Labor Day – it’s almost here. It’s always the first Monday in September, the final party day of the summer that ushers in the autumn season. What benevolent politician should we credit for coming up with a free day off (long weekend actually) in recognition of our nation’s hard-working labor force? A patriotic statesman, perhaps, who understands and appreciates the sweat and toil of those who have built our great nation?
Well, not quite. President Grover Cleveland may have signed the decree, but it was motivated much more by political pragmatism than altruism. In the summer of 1894 (when Labor Day became a federal holiday) the nation was in the midst of a deep economic depression. Unemployment was reaching alarming rates and those workers who could find jobs faced long, exhausting work hours and drastically reduced wages. Labor unions were organizing strikes and business owners were forced to shutter their plants. This was a time of tension and strife, hardly a time for celebrating workers.
In Chicago one prominent industrialist had devised a creative plan to keep his business operating and his employees working during these difficult times. His name was George Pullman. He had built one of the premier manufacturing companies in the nation – The Palace Car Company. Inspired by the faith-motivated garden city movement that was reforming employment practices in Europe, Pullman had built an entire self-sustaining town around his railroad car factory. (He named it Pullman!) It provided his employees and their families all the amenities of healthy community life – attractive housing, convenient shopping, recreation facilities, even a church for worship. George became convinced that a well-run company town not only fostered loyalty among employees but increased profitability as well. Cadbury, Lever and other industry leaders in England had proven this.
But unlike Cadbury and Lever whose guiding value was “love of God and neighbor,” Pullman saw this garden city strategy primarily as a profit-making tactic. Company housing, stores, even the church building, were income producing cost centers. And it worked – for a time. But as the depression dragged on, Pullman maintained company profitability by extending work hours and cutting wages. His employees might have understood these measures as necessary tightening of the corporate belt had he eased rental rates on company housing or reduced prices on basic necessities at the company store. But he did neither. He continued to operate these amenities as profit-making enterprises. Consequently, employee loyalty evaporated. The final straw, however, was when it was discovered that Pullman and his stockholders were making handsome earnings while workers sunk deeper and deeper in debt. Workers quickly organized a strike, bringing production to a halt.
Striking Pullman workers were soon joined by other labor union members in sympathy strikes. This cascade threatened to bring national rail transportation to a standstill. Riots ensued, then violent eruptions. Train cars were burned and engines destroyed. Police and armed security guards fired on the surging mobs of demonstrators, killing and wounding several protesters, which further inflamed the violence. Ten thousand state militia and federal troops were sent in to quell the uprising. More deaths occurred. The outcry went national.

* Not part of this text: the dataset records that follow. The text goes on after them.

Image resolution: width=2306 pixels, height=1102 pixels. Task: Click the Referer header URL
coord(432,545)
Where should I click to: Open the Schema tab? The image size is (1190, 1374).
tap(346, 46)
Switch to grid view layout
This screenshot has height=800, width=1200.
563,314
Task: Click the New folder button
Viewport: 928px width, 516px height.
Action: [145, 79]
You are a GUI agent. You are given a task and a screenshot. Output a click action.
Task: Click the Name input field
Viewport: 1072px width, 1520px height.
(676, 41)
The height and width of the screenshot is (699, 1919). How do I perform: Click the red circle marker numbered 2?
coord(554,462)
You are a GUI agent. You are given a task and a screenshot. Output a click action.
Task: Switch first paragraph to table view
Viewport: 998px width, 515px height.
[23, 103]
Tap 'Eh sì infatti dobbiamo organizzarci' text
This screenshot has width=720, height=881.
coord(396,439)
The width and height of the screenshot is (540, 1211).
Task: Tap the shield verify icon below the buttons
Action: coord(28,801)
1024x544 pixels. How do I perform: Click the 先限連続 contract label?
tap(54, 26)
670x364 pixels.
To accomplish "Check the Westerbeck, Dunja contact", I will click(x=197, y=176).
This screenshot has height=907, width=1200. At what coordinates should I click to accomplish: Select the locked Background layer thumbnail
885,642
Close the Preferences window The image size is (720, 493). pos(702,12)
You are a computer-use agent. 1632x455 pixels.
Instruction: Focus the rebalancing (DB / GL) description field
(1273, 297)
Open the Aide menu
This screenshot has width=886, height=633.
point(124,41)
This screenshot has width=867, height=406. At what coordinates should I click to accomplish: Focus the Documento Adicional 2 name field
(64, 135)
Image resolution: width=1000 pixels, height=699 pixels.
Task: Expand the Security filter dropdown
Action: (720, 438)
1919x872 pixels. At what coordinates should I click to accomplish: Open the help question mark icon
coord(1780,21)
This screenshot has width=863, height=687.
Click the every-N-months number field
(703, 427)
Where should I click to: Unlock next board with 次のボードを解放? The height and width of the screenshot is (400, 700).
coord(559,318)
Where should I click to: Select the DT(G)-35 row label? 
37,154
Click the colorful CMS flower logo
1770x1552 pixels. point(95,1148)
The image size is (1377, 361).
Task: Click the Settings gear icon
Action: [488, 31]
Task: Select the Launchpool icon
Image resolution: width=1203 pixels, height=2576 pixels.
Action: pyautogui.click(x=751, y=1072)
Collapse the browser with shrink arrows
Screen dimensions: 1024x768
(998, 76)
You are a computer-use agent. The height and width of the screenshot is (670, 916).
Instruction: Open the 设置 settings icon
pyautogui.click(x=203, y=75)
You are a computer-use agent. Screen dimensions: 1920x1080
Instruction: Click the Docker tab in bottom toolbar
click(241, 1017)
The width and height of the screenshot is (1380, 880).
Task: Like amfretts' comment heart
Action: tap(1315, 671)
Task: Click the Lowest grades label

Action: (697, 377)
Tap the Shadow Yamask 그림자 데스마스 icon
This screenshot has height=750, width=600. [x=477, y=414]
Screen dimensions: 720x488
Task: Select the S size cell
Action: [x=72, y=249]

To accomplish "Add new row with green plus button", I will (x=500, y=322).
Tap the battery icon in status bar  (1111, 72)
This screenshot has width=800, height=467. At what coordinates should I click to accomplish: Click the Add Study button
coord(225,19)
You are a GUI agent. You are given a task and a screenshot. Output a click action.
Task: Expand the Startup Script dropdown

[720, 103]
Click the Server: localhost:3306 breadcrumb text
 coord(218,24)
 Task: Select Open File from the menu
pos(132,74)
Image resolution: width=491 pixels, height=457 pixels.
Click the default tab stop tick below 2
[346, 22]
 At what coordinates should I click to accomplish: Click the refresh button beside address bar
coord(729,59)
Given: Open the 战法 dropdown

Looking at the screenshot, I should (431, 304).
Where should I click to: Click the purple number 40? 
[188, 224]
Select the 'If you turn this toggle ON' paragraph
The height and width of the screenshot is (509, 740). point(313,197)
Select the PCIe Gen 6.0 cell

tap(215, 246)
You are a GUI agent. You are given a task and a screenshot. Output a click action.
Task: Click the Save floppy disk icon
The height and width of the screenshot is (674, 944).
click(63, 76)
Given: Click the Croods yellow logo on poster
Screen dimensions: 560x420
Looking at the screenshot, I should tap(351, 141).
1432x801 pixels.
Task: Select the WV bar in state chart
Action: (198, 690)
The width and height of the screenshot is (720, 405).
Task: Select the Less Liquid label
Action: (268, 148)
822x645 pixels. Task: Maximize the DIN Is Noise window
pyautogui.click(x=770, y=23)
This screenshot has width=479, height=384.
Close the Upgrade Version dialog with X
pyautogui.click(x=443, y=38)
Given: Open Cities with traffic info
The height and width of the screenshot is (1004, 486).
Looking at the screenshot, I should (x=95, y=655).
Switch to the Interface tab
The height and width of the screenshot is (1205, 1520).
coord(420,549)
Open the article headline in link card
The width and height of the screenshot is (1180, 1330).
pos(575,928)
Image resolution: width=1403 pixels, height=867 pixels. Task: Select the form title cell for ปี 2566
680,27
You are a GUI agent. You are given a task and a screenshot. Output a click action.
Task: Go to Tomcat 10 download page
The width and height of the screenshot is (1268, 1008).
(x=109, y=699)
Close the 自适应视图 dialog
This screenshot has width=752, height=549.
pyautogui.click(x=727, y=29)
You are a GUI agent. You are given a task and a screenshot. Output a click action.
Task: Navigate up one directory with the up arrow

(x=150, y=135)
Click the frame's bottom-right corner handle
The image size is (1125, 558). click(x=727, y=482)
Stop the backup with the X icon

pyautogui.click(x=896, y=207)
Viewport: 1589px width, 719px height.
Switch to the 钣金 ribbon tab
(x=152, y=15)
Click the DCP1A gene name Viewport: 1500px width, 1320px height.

President Cleveland had to do something drastic. Deploying more troops was not the answer. That failing strategy was costing him serious losses in popularity polls. Giving beleaguered workers a long weekend off could help calm the tensions, he reasoned. A special day of recognition, an olive branch of sorts, might soothe some of the wounds that hard-working citizens were experiencing. And so Labor Day became a day “dedicated to the social and economic achievements of American workers... a national tribute to the contributions workers have made to the strength, prosperity, and well-being of our country.” A worthy tribute, yes, but mostly a day to pause from conflict and toil, to play and relax, to eat and drink, to enjoy family and friends. And now, more than a century later, it remains a day of thanksgiving for the God-ordained role of work.